> **Problem**
What is needed is an exact copy of the lines from the one containing "The width and height of the screenshot is (1324, 472)." through the last line of the records, with no pictures.

> **Source material**
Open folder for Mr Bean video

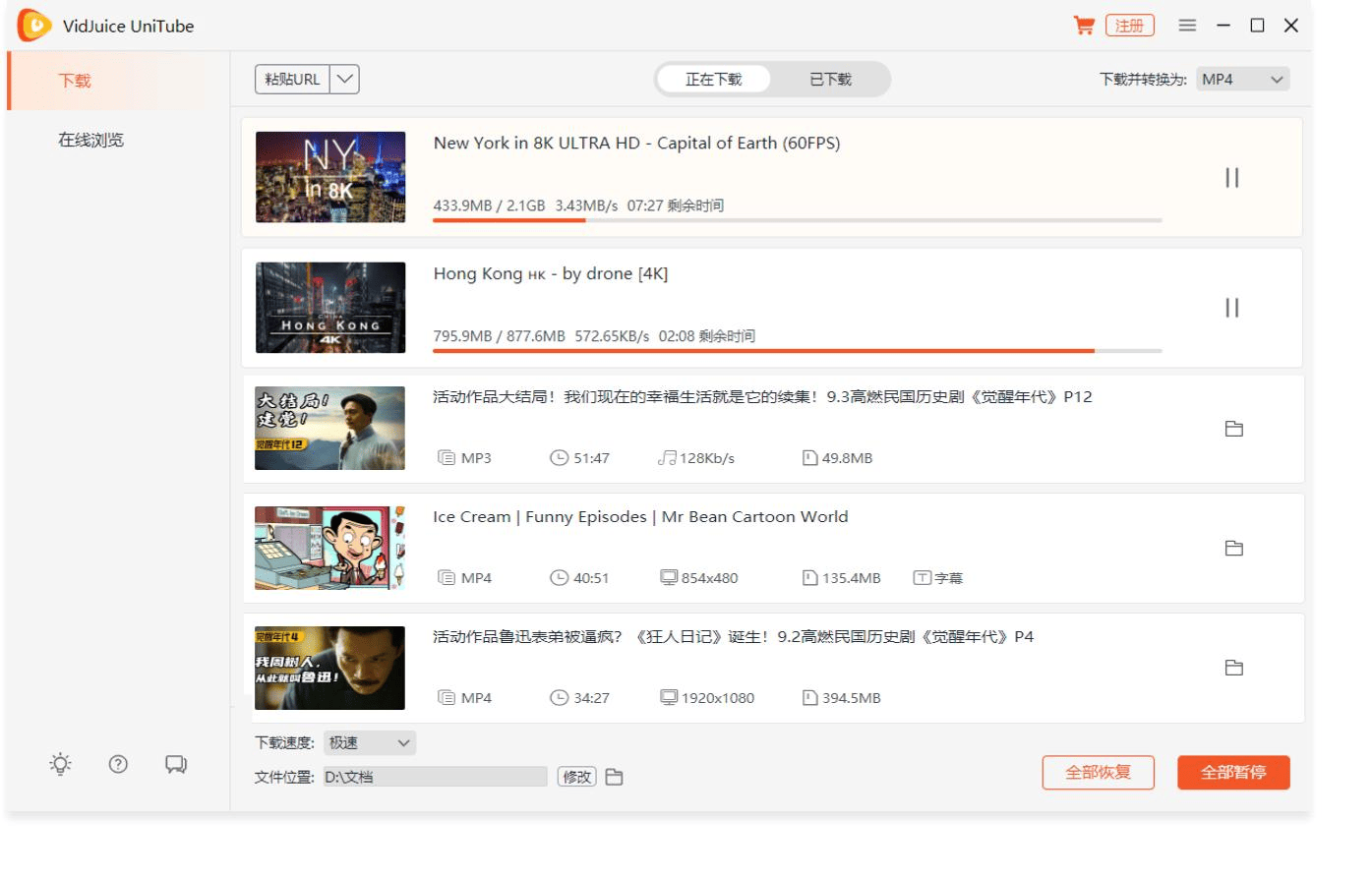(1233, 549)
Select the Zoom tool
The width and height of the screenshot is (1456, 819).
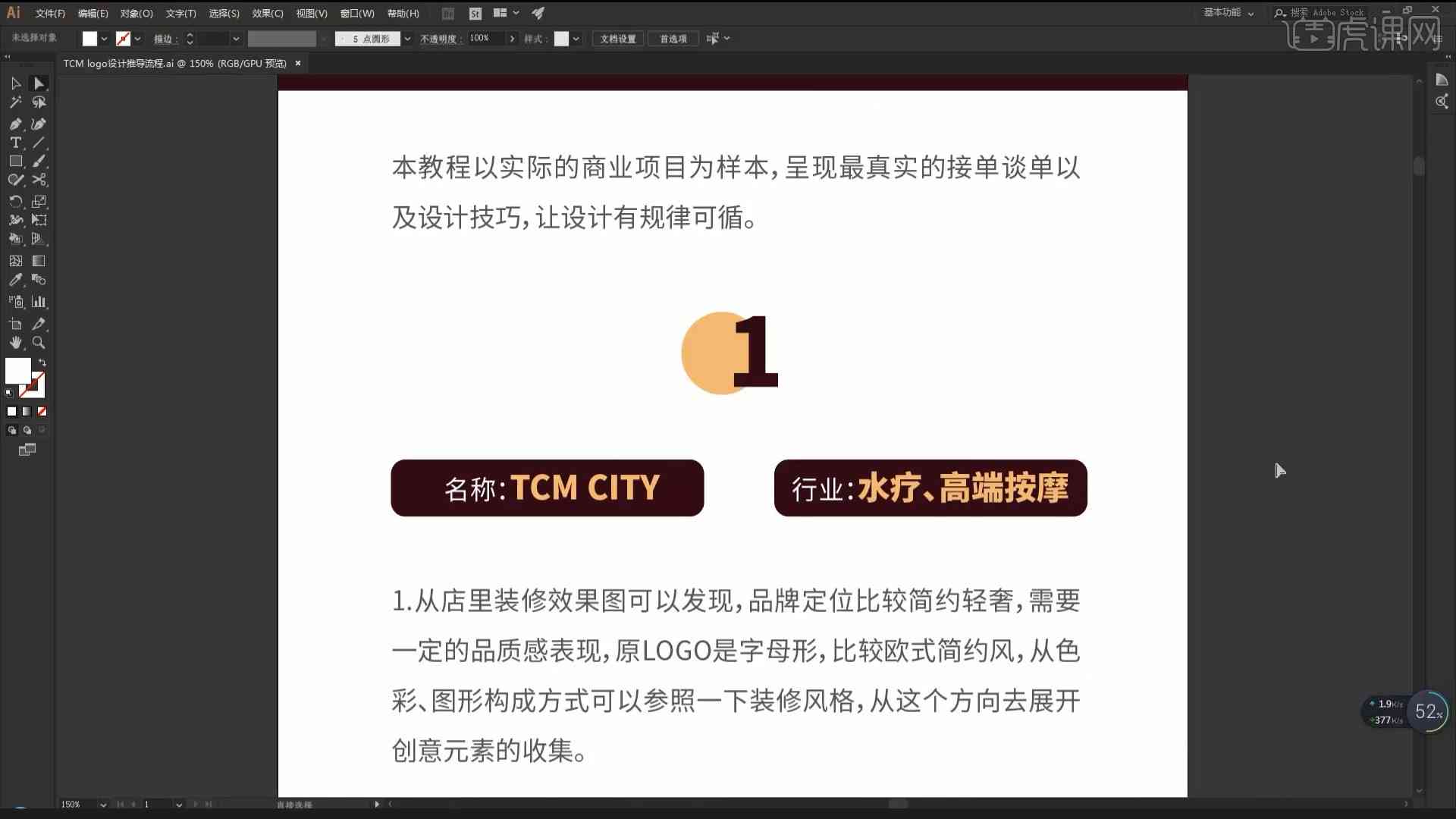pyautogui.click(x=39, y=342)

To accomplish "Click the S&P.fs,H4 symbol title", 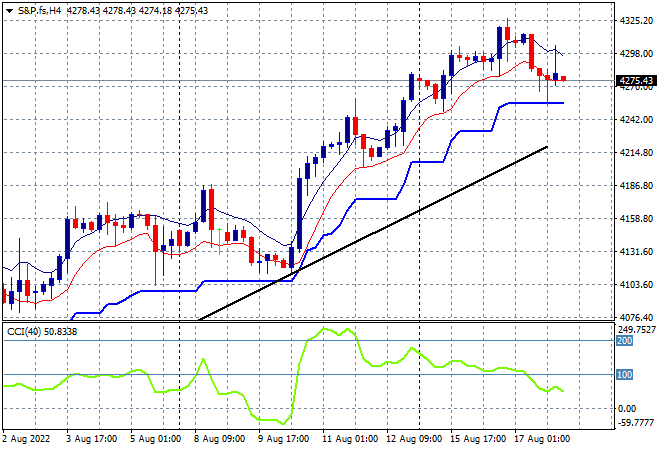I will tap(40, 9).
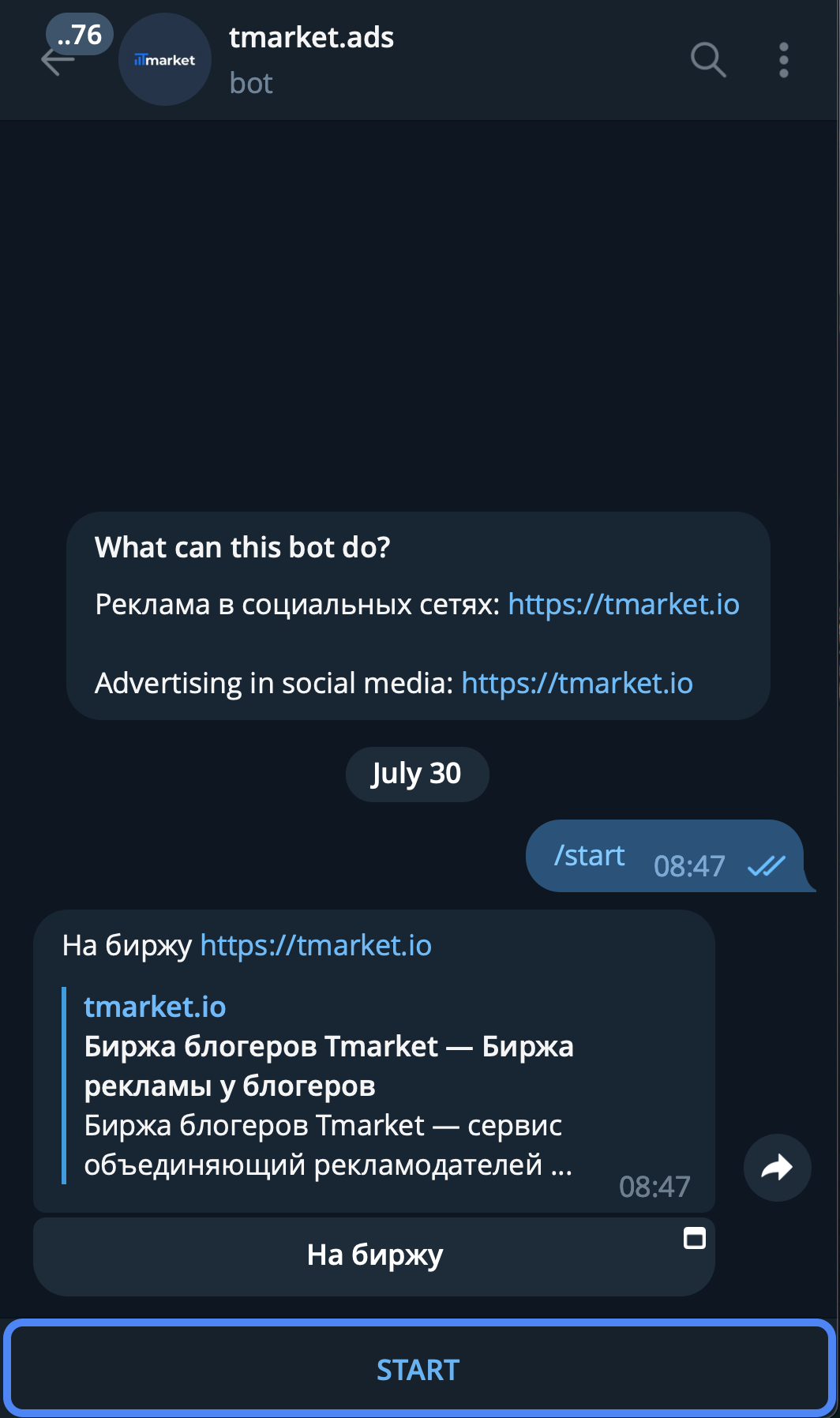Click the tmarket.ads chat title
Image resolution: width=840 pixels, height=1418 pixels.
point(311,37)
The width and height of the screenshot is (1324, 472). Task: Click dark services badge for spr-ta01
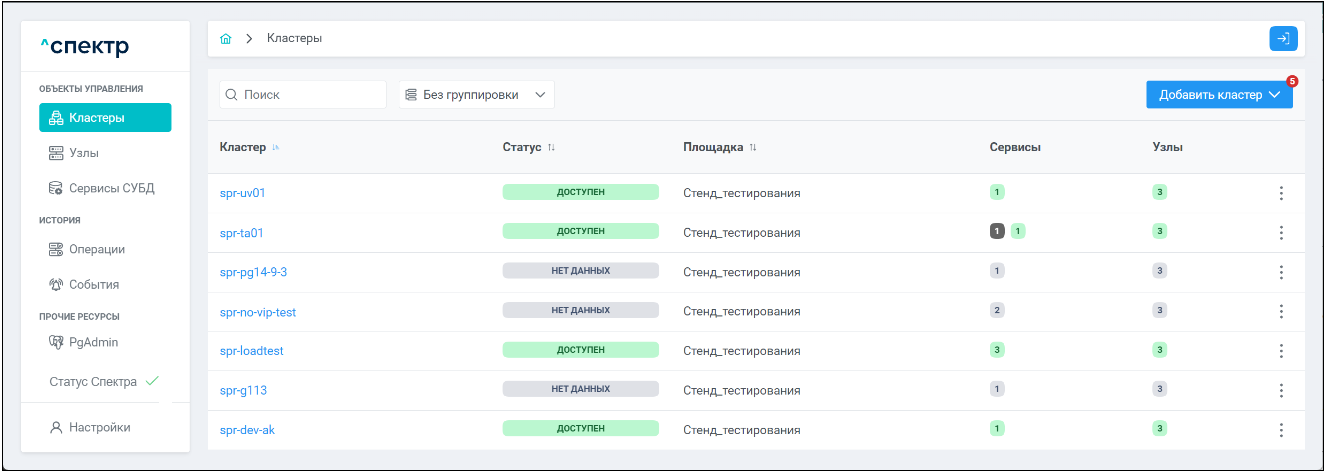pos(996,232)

> **Task output**
The width and height of the screenshot is (1324, 472). Task: Click dark services badge for spr-ta01
pos(996,232)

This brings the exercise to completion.